8. Any failure on the part of the City Council or its officials to afford the Gentry corporation a public hearing with respect to rates, and the City's entry into the ambulance service, business was rectified by the hearing held June 30, 1970, where, as heretofore shown, the corporation and its President were granted wide latitude to present their case and argue their claims.

9. There is no evidence in the record to support plaintiff's claim that defendants have conspired to violate his constitutionally protected rights under color of law; hence, no cause of action arises under 42 U.S.C. § 1985.

10. Since we find and hold that plaintiff's rights, privileges, and immunities, as secured by the Constitution, have not been violated, it is unnecessary for us to consider the issue of sovereign immunity and other matters related to determining damages.

11. When the merits of this case are analyzed, we have before us merely an unfortunate instance of business failure.
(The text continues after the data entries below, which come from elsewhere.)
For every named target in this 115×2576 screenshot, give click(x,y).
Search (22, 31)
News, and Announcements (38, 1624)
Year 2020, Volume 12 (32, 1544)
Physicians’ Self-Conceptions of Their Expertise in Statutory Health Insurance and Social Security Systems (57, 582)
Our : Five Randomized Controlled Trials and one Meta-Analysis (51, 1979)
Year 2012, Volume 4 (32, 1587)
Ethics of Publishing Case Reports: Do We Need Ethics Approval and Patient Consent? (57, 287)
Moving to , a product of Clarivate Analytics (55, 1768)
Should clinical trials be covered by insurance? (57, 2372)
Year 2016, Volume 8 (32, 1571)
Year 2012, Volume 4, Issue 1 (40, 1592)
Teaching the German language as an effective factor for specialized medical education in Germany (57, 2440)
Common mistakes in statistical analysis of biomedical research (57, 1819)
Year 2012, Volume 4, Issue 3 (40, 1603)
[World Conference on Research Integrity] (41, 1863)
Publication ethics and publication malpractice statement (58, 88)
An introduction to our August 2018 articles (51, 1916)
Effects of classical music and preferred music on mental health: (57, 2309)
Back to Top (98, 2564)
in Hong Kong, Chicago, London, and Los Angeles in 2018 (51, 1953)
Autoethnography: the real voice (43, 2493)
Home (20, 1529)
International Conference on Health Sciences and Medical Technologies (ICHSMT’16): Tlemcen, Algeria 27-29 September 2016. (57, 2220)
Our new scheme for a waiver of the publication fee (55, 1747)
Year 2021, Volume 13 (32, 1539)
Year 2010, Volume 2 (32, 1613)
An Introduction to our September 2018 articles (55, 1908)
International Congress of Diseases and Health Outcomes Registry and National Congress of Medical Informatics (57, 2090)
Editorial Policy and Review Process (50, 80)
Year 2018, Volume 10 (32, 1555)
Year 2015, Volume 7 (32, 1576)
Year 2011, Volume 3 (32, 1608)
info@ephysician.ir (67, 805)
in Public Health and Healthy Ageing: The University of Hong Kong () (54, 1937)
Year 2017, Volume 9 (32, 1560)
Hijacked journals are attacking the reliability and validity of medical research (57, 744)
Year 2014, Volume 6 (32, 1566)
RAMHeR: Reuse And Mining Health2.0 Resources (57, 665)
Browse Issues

We may not rule that the City was under a legal duty to grant a public subsidy to a private business enterprise in order to permit it to operate profitably; or to raise rates when, in the judgment of the Council, to do so might not have placed plaintiff's business on a profitable basis and might actually have increased its losses. The Council was under no duty to raise the maximum fee schedule to a point which guaranteed the corporation any particular rate return. Moreover, based upon its continuing threats to cease business, the Council acted in a reasonable and prudent manner in providing an ambulance service vital to the citizens of the City, which it could not have done if the corporation made good on its threats. Indeed, initiation of this service was one of the alternatives suggested by plaintiff itself in its newspaper advertisements.

12. For the foregoing reasons, complainant's suit is dismissed at its cost.

A proper decree, pursuant to our local Rule 9, should be presented.